**Problem requirements:** Copy the listing below word for word, keeping every line, space, and symbol as it appears.
START Data for the task
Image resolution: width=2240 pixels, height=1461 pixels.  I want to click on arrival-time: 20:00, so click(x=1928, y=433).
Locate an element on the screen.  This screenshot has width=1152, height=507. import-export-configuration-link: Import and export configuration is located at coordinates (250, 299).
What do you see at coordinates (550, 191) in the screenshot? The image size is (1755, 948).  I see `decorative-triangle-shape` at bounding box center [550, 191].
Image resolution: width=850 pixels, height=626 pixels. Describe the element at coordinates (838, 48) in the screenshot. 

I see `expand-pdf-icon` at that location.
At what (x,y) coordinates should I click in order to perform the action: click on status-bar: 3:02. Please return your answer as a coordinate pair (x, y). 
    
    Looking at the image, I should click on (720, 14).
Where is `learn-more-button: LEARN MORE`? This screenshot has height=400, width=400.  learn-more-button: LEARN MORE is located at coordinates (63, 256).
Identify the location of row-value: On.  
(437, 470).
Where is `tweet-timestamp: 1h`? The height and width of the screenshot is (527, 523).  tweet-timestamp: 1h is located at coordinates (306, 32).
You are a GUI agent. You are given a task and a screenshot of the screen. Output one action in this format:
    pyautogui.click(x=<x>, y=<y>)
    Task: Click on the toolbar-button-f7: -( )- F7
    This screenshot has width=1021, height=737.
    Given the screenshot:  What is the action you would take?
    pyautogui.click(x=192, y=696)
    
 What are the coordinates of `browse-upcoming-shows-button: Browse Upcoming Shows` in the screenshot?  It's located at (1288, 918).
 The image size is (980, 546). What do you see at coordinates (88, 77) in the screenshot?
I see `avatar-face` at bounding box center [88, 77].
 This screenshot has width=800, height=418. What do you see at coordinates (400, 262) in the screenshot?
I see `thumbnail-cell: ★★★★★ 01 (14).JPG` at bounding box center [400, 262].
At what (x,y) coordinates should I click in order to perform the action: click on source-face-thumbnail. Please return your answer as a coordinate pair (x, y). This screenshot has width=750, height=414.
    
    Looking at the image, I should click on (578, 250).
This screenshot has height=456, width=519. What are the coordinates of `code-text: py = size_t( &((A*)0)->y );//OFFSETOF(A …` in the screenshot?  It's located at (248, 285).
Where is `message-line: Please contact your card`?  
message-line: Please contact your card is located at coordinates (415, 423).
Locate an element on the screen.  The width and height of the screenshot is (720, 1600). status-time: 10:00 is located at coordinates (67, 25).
END Data for the task
**Finished task:**
Image resolution: width=2240 pixels, height=1461 pixels.  I want to click on arrival-time: 20:00, so click(x=1928, y=433).
Locate an element on the screen.  This screenshot has width=1152, height=507. import-export-configuration-link: Import and export configuration is located at coordinates (250, 299).
What do you see at coordinates (550, 191) in the screenshot? The image size is (1755, 948).  I see `decorative-triangle-shape` at bounding box center [550, 191].
Image resolution: width=850 pixels, height=626 pixels. Describe the element at coordinates (838, 48) in the screenshot. 

I see `expand-pdf-icon` at that location.
At what (x,y) coordinates should I click in order to perform the action: click on status-bar: 3:02. Please return your answer as a coordinate pair (x, y). 
    
    Looking at the image, I should click on (720, 14).
Where is `learn-more-button: LEARN MORE`? This screenshot has height=400, width=400.  learn-more-button: LEARN MORE is located at coordinates (63, 256).
Identify the location of row-value: On.  
(437, 470).
Where is `tweet-timestamp: 1h`? The height and width of the screenshot is (527, 523).  tweet-timestamp: 1h is located at coordinates (306, 32).
You are a GUI agent. You are given a task and a screenshot of the screen. Output one action in this format:
    pyautogui.click(x=<x>, y=<y>)
    Task: Click on the toolbar-button-f7: -( )- F7
    This screenshot has width=1021, height=737.
    Given the screenshot:  What is the action you would take?
    pyautogui.click(x=192, y=696)
    
 What are the coordinates of `browse-upcoming-shows-button: Browse Upcoming Shows` in the screenshot?  It's located at (1288, 918).
 The image size is (980, 546). What do you see at coordinates (88, 77) in the screenshot?
I see `avatar-face` at bounding box center [88, 77].
 This screenshot has width=800, height=418. What do you see at coordinates (400, 262) in the screenshot?
I see `thumbnail-cell: ★★★★★ 01 (14).JPG` at bounding box center [400, 262].
At what (x,y) coordinates should I click in order to perform the action: click on source-face-thumbnail. Please return your answer as a coordinate pair (x, y). This screenshot has width=750, height=414.
    
    Looking at the image, I should click on (578, 250).
This screenshot has height=456, width=519. What are the coordinates of `code-text: py = size_t( &((A*)0)->y );//OFFSETOF(A …` in the screenshot?  It's located at (248, 285).
Where is `message-line: Please contact your card`?  
message-line: Please contact your card is located at coordinates (415, 423).
Locate an element on the screen.  The width and height of the screenshot is (720, 1600). status-time: 10:00 is located at coordinates (67, 25).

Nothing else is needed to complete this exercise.